What you are asked to do » Write out again, exactly, the lines below starting at the one with "For every named" and ending at the one with "Partenaires (353, 1852)".

Information »
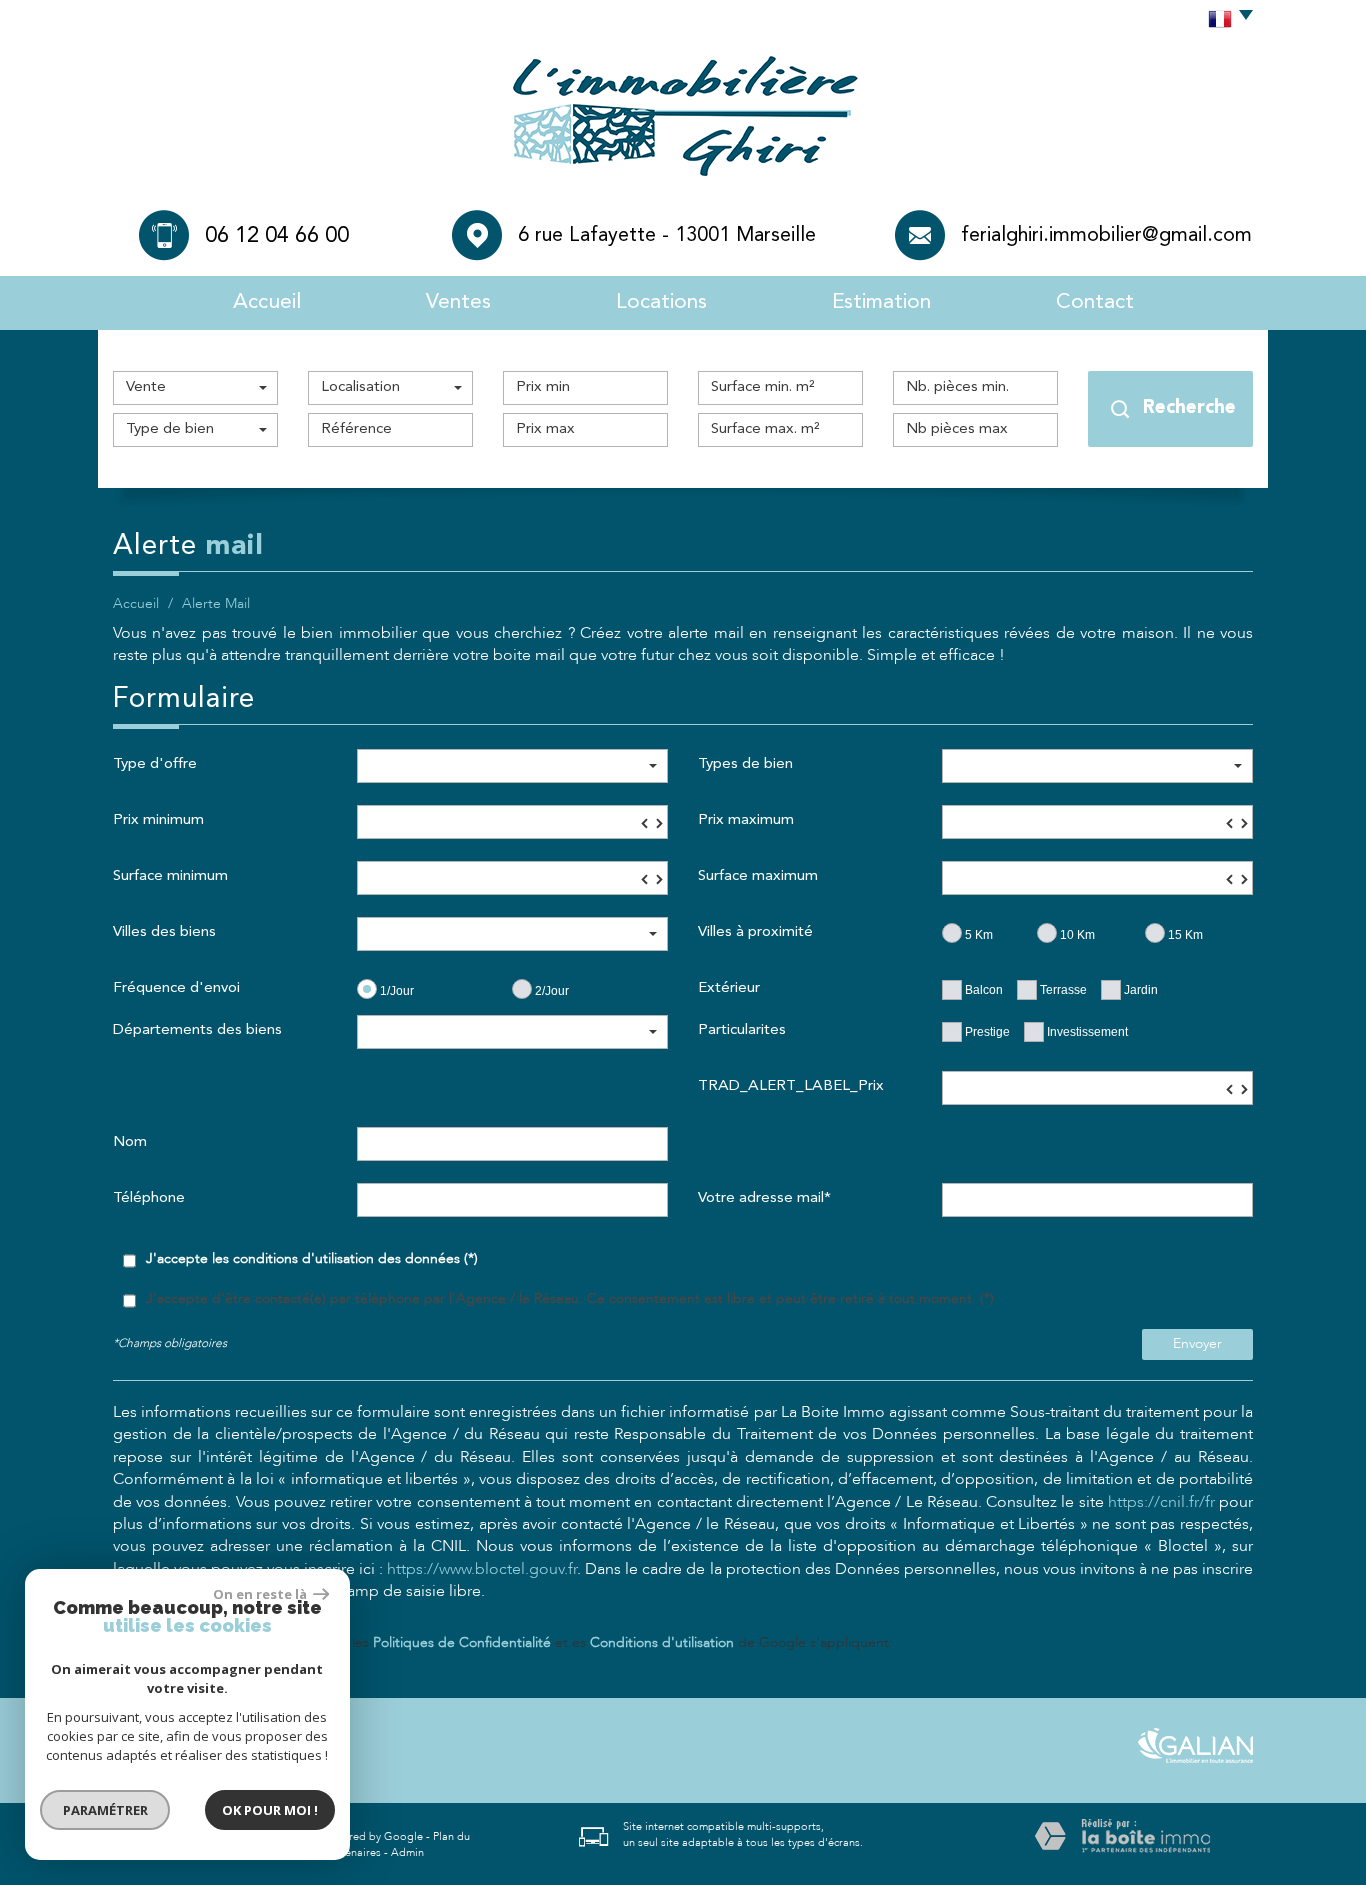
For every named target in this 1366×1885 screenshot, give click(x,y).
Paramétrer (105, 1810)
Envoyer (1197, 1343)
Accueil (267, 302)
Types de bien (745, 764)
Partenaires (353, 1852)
==
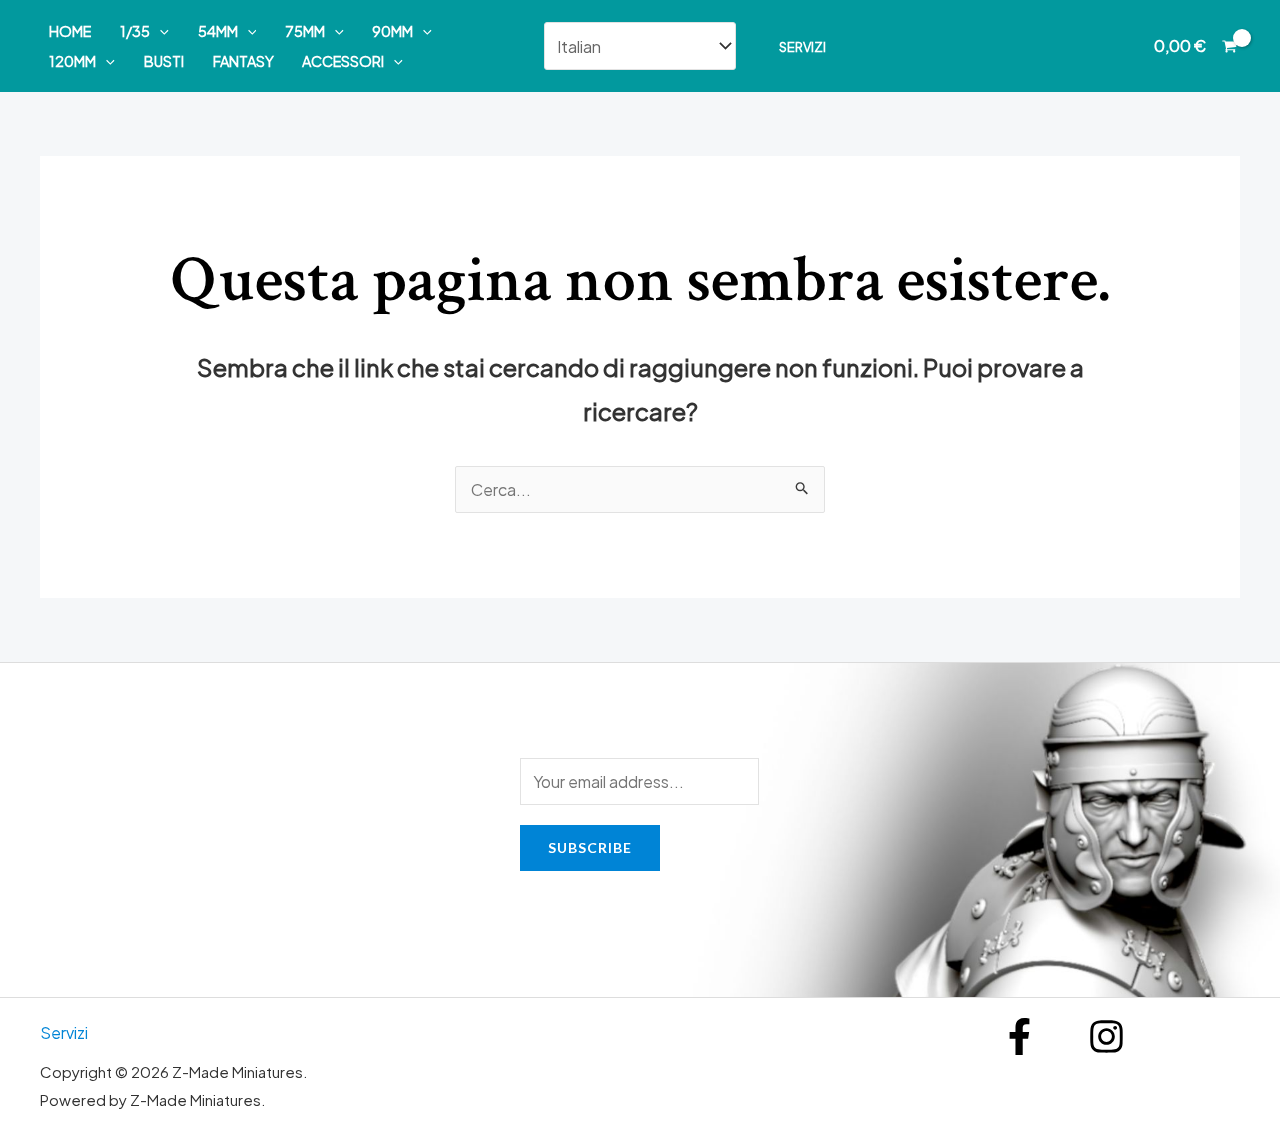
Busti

Response area »
For every named target in this 1366×1885 screenshot, give click(x,y).
Paramétrer (105, 1810)
Envoyer (1197, 1343)
Accueil (267, 302)
Types de bien (745, 764)
Partenaires (353, 1852)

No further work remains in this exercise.